Green, orange, red, blue: Just do what’s best for the planet.
As a climate scientist, I’ve always put policy ahead of partisanship. Green, orange, red or blue, I just want what’s best for the health of the planet and the species that call it home.
I’ve been working in the field since the 1980s, including as a lead author on four IPCC reports, and in that time the science has become incontrovertible. Today, the people of British Columbia can see and feel and smell the impacts of climate change first-hand.
We’re all worried about the future of our planet, young people most of all, and we’re all looking for credible, science-based plans that reflect both the urgency of the crisis and the required political and social will to get the job done.
Because urgent climate action must continue and accelerate in order to mitigate the worst aspects of the climate crisis and get to net-zero emissions by 2050.
I’m the former BC Green Party leader and have worked closely with the New Democrats to advance provincial climate priorities here.
Today, at the federal level, the Liberal plan is the only plan that recognizes the seriousness of the climate crisis.

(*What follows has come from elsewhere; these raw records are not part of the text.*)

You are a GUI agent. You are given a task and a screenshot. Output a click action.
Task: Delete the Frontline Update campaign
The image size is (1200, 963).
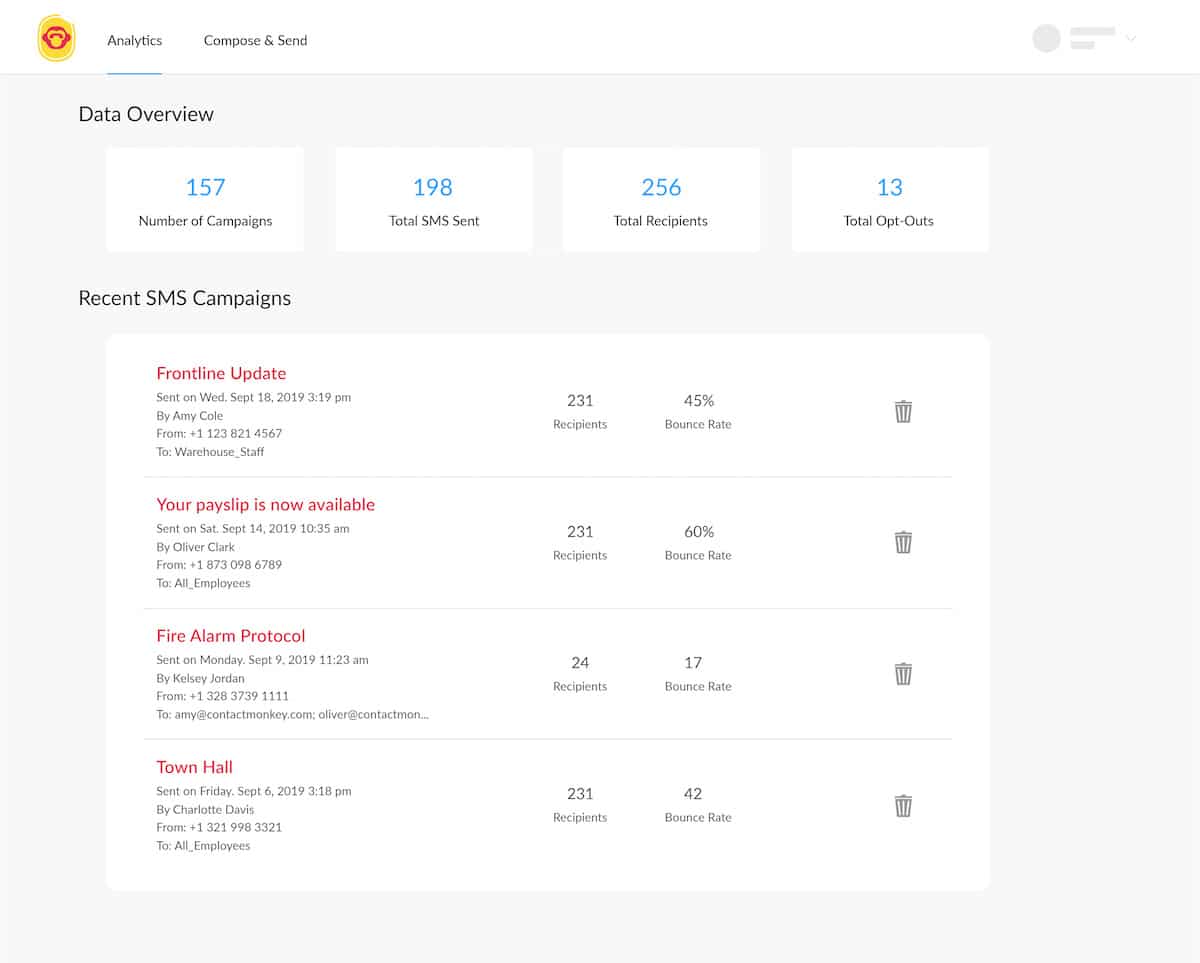point(903,411)
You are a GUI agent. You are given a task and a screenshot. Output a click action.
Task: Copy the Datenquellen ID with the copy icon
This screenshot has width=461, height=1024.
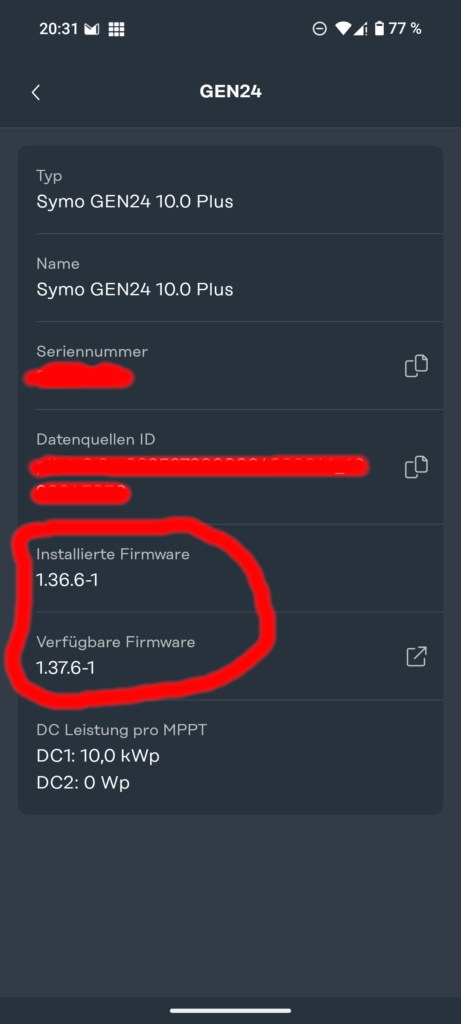tap(416, 468)
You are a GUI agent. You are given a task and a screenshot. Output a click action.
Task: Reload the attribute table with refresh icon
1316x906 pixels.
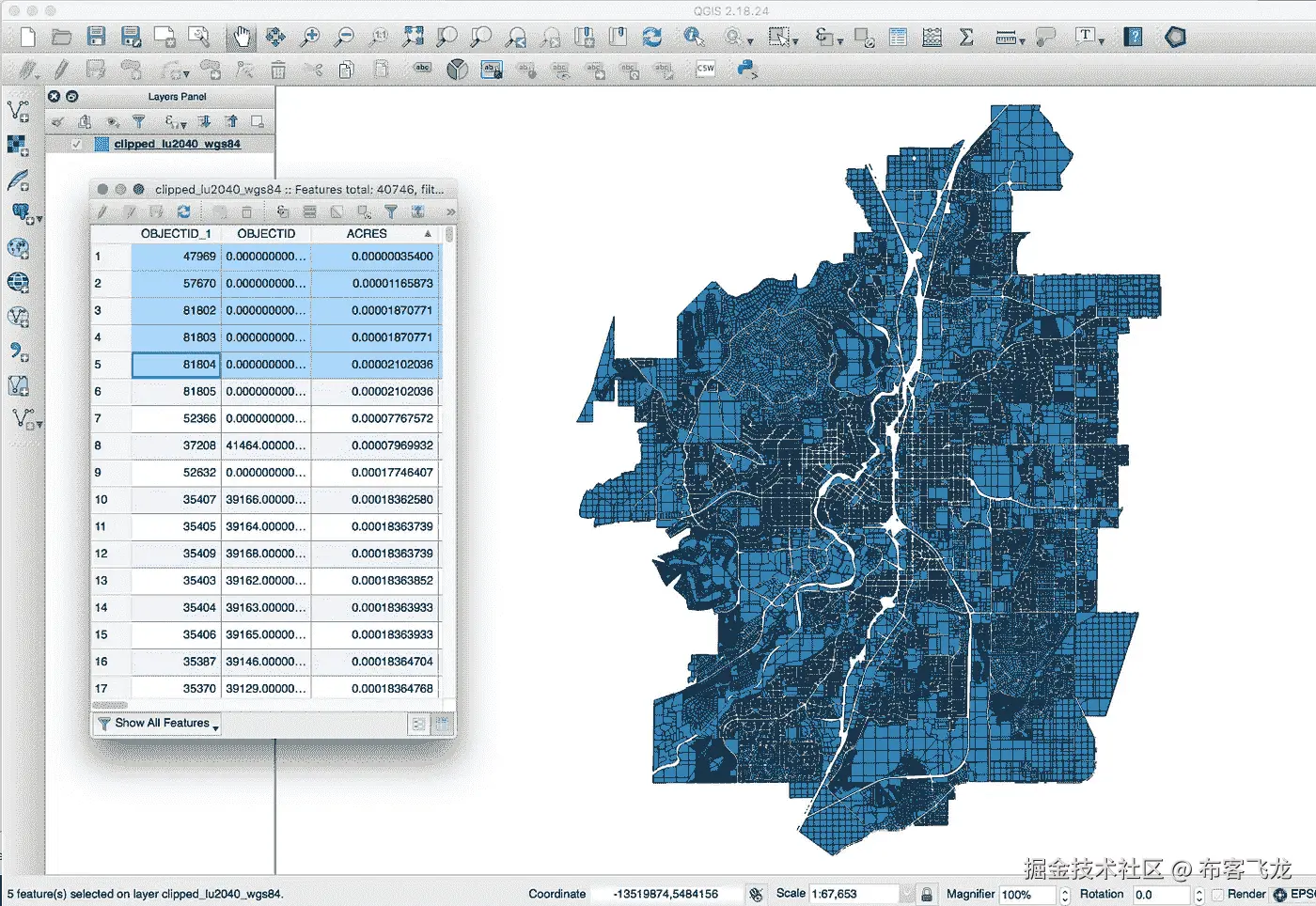(184, 211)
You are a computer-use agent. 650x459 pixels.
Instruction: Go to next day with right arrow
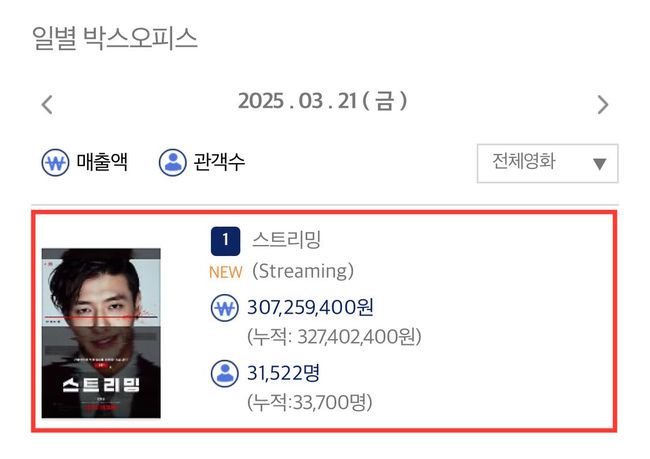[x=603, y=104]
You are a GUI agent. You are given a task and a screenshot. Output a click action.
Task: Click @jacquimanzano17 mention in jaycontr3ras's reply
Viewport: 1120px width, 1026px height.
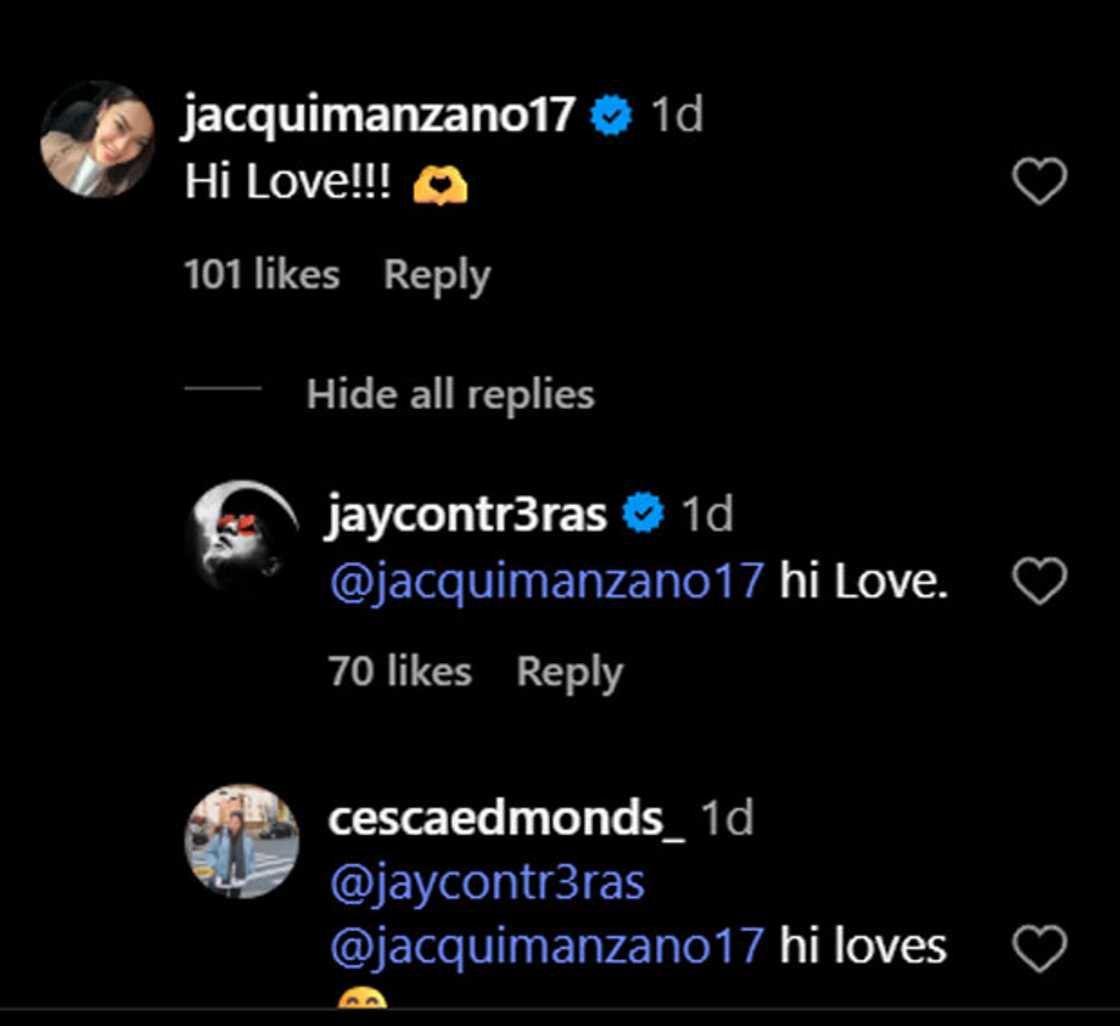546,582
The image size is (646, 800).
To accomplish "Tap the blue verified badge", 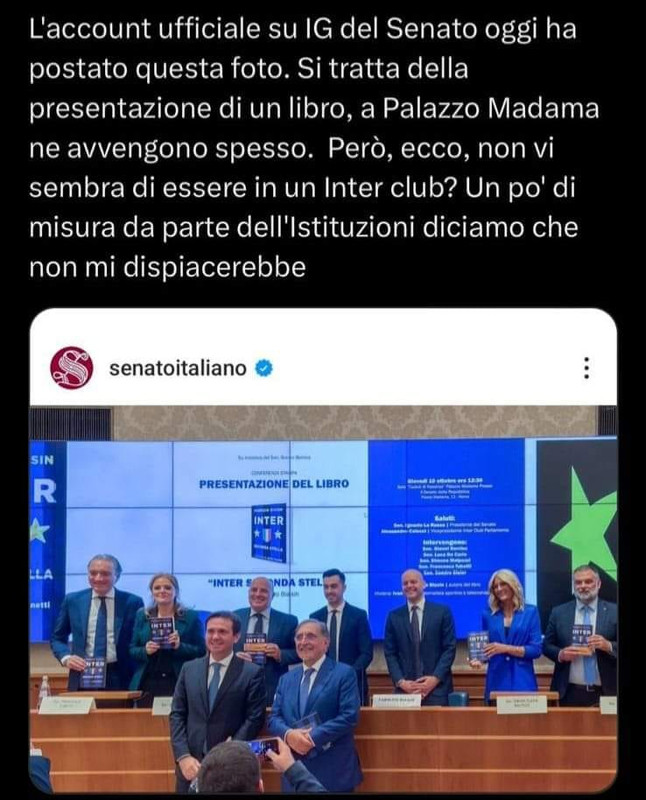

It includes a world-leading price on carbon pollution, permanent public transit funding, the phasing out of coal by 2030, methane reductions, rapid zero-emission vehicle deployment – even stronger than the one we developed here in British Columbia as part of Clean BC.
In fact, the federal government has taken what we did in British Columbia to a whole new level.
This is a plan that reflects the urgency and scale of the crisis. I am extremely impressed at how ambitious the Liberal Party of Canada’s plan is, and I’m confident that this is the right path for Canada.
Indeed, I am on record saying this Liberal climate plan is the plan that I’ve been dreaming of for most of my life — economy wide, all-encompassing and costed, and well thought through.
This Monday, September 20, the people of British Columbia and all Canadians will be asked to choose the next national government. For many people, it may be the first time they vote. The decision matters immensely.
The approaches on offer are very different and the impact of our collective choices will be very high. Be skeptical of anyone who tells you otherwise.
I cannot and will not tell you how to vote. Many considerations go into that very personal decision. But I will say that I already voted for the only party with a credible, costed, science-based plan to put Canada on the right trajectory to deal with the climate crisis and reclaim international leadership and the moral high ground on the climate change file. I voted Liberal.